EXCERPT TO READ.
╭──
# Sherry's Paylake



## catfisherbrad (Mar 9, 2006)

Was wondering if any one goes to sherry's paylake often?

ive been couple times, matter of fact im going tonight, havnt caught anythign huge, but firend caught 42 lb. on night crawler lol

well was wondering if any one had any luck, its a fun time


----------



## Fun-Outdoors (Feb 16, 2006)

Haven't been there. Where is it?


----------



## angelus40 (Aug 13, 2005)

here's the info

Sherry's Fishing Lake
513-797-5300
2155 Slade Rd
Batavia, OH 45103


----------



## ChrisB (May 13, 2004)

That is the smallest pond I've ever seen!!!!!! It's the size of a swimming pool.


----------



## catfisherbrad (Mar 9, 2006)

ugh, i had no luck, stayed through a strom then had the whole lake to ourselves.

the fish are bitting on live blue gill, i had no luck , missed on fish, my fault-- drag set wrong  

going all night fishing at east fork for catfish  on saturday


----------



## snifer (Mar 26, 2005)
╰──
DATA SUPPLIED.
╭──
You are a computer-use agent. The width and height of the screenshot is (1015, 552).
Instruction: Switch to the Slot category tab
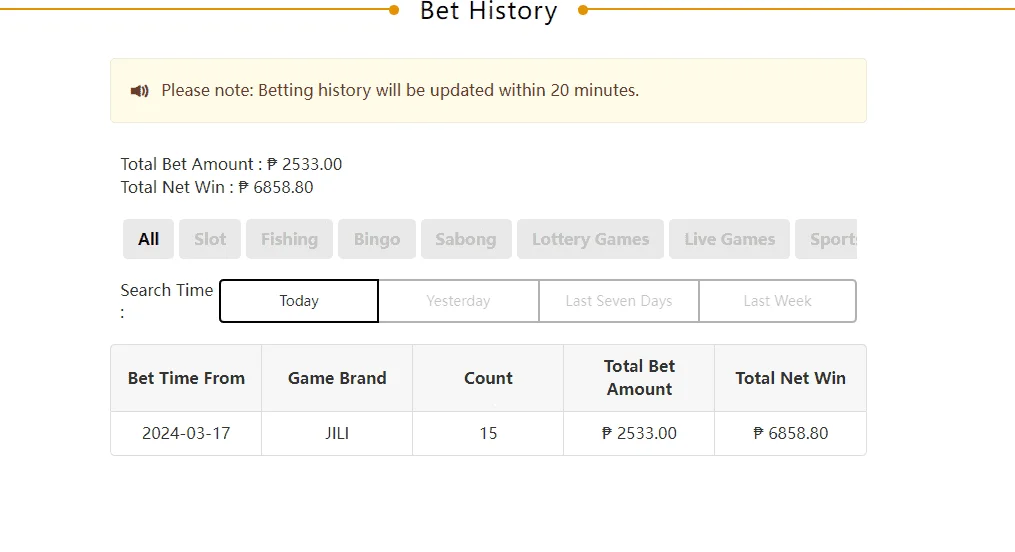(210, 239)
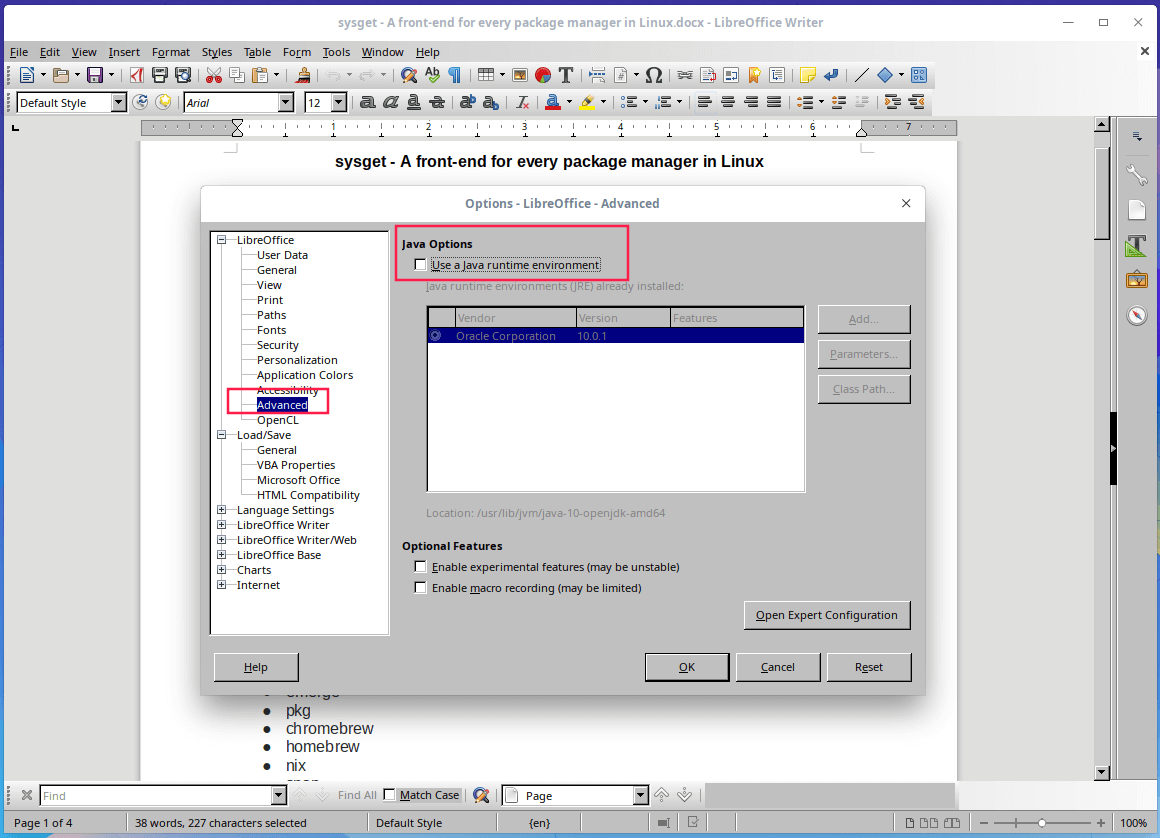Run the spelling check
This screenshot has width=1160, height=838.
[432, 74]
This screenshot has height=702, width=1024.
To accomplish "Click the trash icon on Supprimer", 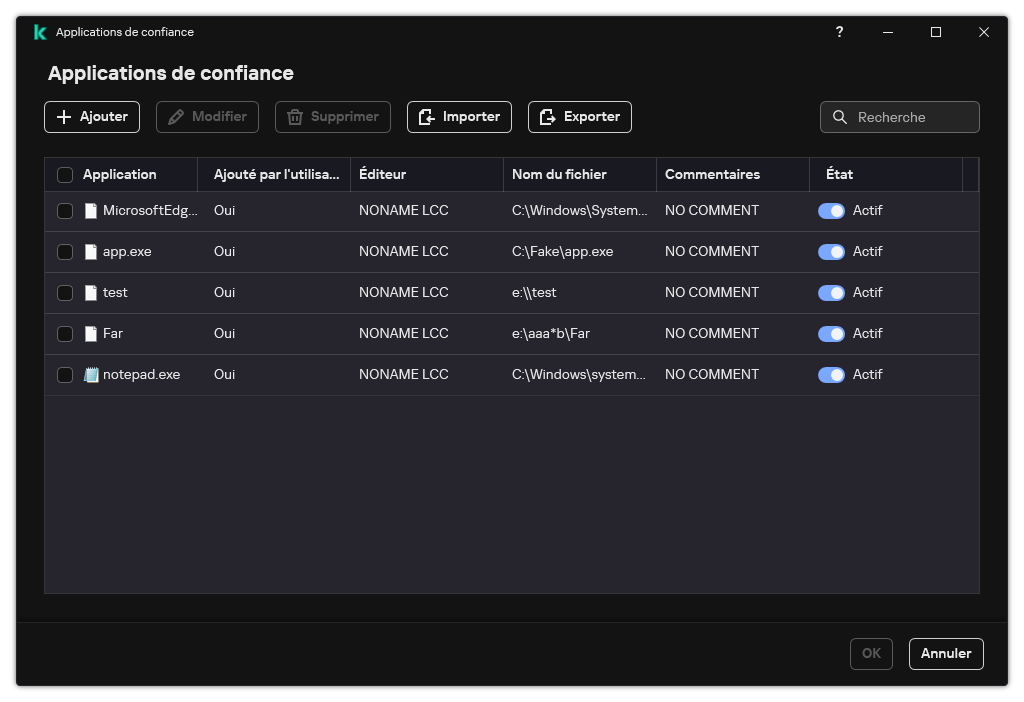I will coord(295,116).
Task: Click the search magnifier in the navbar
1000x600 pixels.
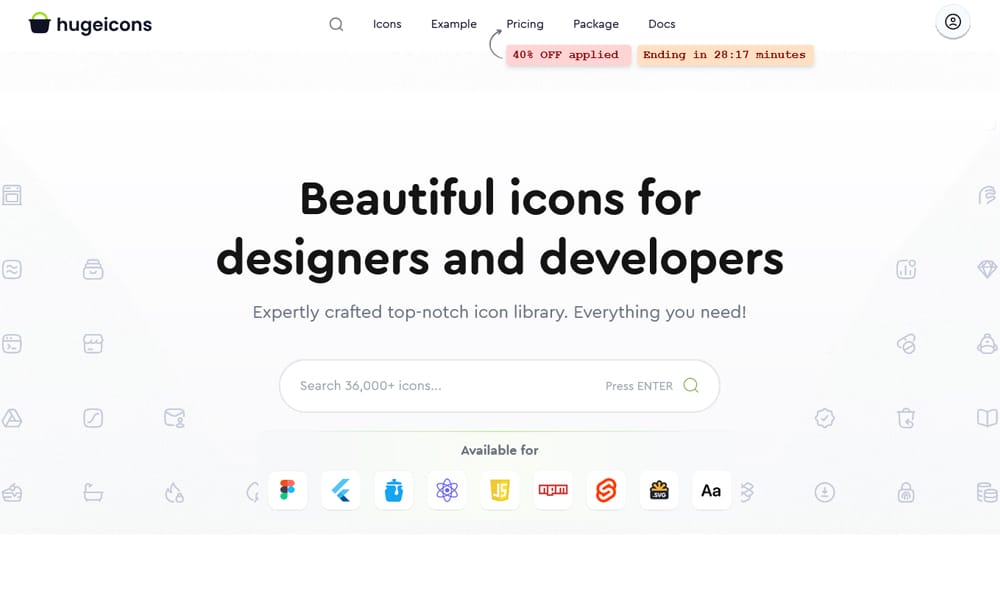Action: (x=336, y=23)
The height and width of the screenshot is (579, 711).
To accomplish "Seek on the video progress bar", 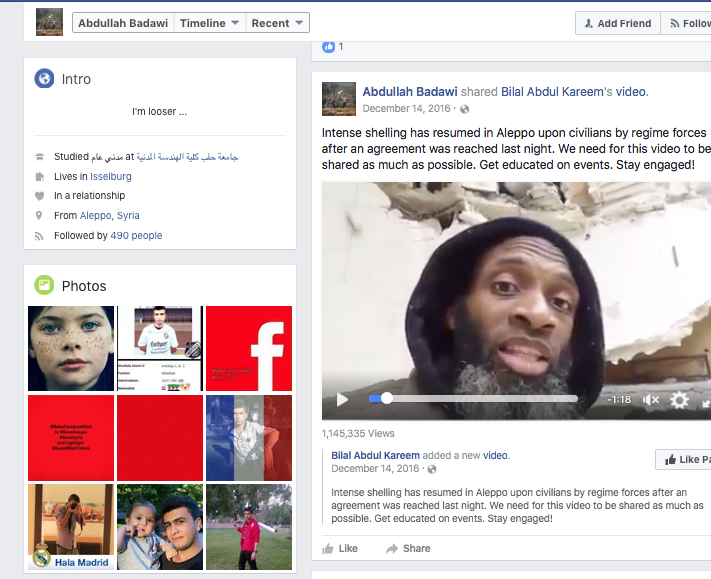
╰──
TASK LIST.
**1.** List every distinct username that appears as a post header in the Sherry's Paylake thread.
**2.** In the Sherry's Paylake thread, what bait was the friend's 42 lb. fish caught on?
**3.** Carry on the Sherry's Paylake thread from its last line.
You won't need the items here.

ANSWERS PER TASK.
**1.** catfisherbrad, Fun-Outdoors, angelus40, ChrisB, snifer

**2.** A night crawler.

**3.**
i always get my bait there before heading to eastfork. never fished it but seen some huge cats caught there.it is alot cleaner than some pay lakes ive seen and the people ive met there are super nice. just my two cents.


----------



## catfisherbrad (Mar 9, 2006)

snifer your totoally right man, super clean, and its also 3.9 million gallons of water, still little small, trust me , they have some huge cats!! fun time

that is where me and my dad get bait also, minnows usually, but everyone should fish there, super nice people-- fun time


----------



## catfisherbrad (Mar 9, 2006)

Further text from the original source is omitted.